THE STORY OF CALAMITY JANE


Many may remember the story of Calamity Jane from a movie of the same name starring Doris Day. But again, truth is even stranger than fiction, and a whole lot more entertaining!

A lot of the stories about Calamity Jane may be tall tales—it’s hard to tell. During that time, many high-profile “characters” living in the Olde West worked hard to be featured (and get paid for their stories) in “dime novels” sold back east, and did freely embellish the stories of their lives. Calamity Jane was no different, and may have had a real gift for bending/stretching the truth. Calamity Jane was a featured character in one of these dime novels called, “Deadwood Dick”, and she was probably mighty pleased. By the late 1870s Calamity Jane had captured the imagination of several magazine-feature writers who covered the colorful early days of Deadwood. One dime novel dubbed her "The White Devil of the Yellowstone."

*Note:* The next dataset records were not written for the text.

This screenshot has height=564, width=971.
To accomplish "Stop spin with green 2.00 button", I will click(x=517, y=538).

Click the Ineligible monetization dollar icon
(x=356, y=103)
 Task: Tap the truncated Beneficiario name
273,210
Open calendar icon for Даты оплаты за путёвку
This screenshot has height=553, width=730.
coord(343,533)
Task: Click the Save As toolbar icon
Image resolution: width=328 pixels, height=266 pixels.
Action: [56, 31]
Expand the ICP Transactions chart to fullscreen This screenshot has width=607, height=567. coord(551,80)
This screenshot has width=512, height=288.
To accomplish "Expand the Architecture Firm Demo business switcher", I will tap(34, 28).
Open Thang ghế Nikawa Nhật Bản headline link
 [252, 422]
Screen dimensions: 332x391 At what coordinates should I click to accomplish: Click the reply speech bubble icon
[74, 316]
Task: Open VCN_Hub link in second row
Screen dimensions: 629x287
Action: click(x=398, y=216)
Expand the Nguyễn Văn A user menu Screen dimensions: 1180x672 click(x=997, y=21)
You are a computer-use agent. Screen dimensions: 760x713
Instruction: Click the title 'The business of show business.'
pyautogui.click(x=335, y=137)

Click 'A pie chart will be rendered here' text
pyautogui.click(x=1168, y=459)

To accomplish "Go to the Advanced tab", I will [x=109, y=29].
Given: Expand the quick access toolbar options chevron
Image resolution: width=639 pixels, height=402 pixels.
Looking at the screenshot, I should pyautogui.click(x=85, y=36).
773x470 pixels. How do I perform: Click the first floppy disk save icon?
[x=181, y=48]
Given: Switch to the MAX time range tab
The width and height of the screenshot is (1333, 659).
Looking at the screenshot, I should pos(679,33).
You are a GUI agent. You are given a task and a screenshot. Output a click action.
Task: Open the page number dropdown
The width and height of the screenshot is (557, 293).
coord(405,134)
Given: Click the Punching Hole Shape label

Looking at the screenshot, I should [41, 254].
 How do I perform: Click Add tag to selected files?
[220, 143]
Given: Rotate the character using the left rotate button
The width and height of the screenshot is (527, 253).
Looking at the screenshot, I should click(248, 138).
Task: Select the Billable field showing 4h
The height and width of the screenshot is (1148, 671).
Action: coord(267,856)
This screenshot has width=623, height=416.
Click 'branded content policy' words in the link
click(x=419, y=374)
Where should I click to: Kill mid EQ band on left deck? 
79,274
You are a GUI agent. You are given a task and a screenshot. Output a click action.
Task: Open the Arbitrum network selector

Then, too, in a different time, people of the era were probably more credulous and eager to believe the fantastic tales spun by the characters that populated the Olde West—and who was to prove them wrong. A big reputation was real important in the Olde West, and sold lots of newspapers and “dime novels” back East!

And so, with an eye out for tall tales, we’ll tell the story of “Calamity Jane”.

Martha Jane Cannary was born on May 1, 1852 in Princeton, Missouri, the oldest of six children, having two brothers and three sisters. Her mother died in 1866 of "washtub pneumonia", and her father died in 1867 in Salt Lake City, Utah. She lived for a time in Virginia City, Montana.

In 1868, “Marthy” (as she was called) took on the role as head of her household at age 16 and moved her family to Fort Bridger, Wyoming. She then moved them to Piedmont, Wyoming. She settled her siblings into life there and strove to find a home that would welcome them in.

Accounts from this period described Cannary as being attractive, with light blue eyes. She received little to no formal education but was literate. Having settled the family, Cannary decided she wanted more excitement, and she moved on to a rougher, mostly outdoor adventurous life on the Great Plains.

In 1870, Cannary signed on as a scout in the U.S. Army. Back in the day, many adventurers (and scoundrels) did exactly that. Cannary adopted the uniform of a soldier; but it is not clear whether she was actually enlisted in the United States Army at the time. There are no records to support her enlistment, but they may have been lost to time. From then on she pretty much lost touch with her siblings, preferring to live a more wild and unsettled life. This is the time she became known as "Calamity Jane", and her very colorful life as a wild woman, who dressed as a man, cussed like a man, and partied like a man would begin. But, as historians have have since discovered, she was prone to exaggerations and outright lies about her exploits.

Cannary often claimed associations or friendships with notable famous American Old West figures, but almost always after they were dead. For example, years after the death of Lt. Colonel George Armstrong Custer (of Little Big Horn “fame”), she claimed that she served under him during her initial enlistment at Fort Russell, and that she also served under him during the Indian Campaigns in Arizona. But no records exist that show that Cannary was assigned to Fort Russell, and further, she had no active part in the Arizona Indian Campaigns as she was tasked with subjugating the Plains Indians. It is more likely that she served under General George Crook at Fort Fetterman, Wyoming.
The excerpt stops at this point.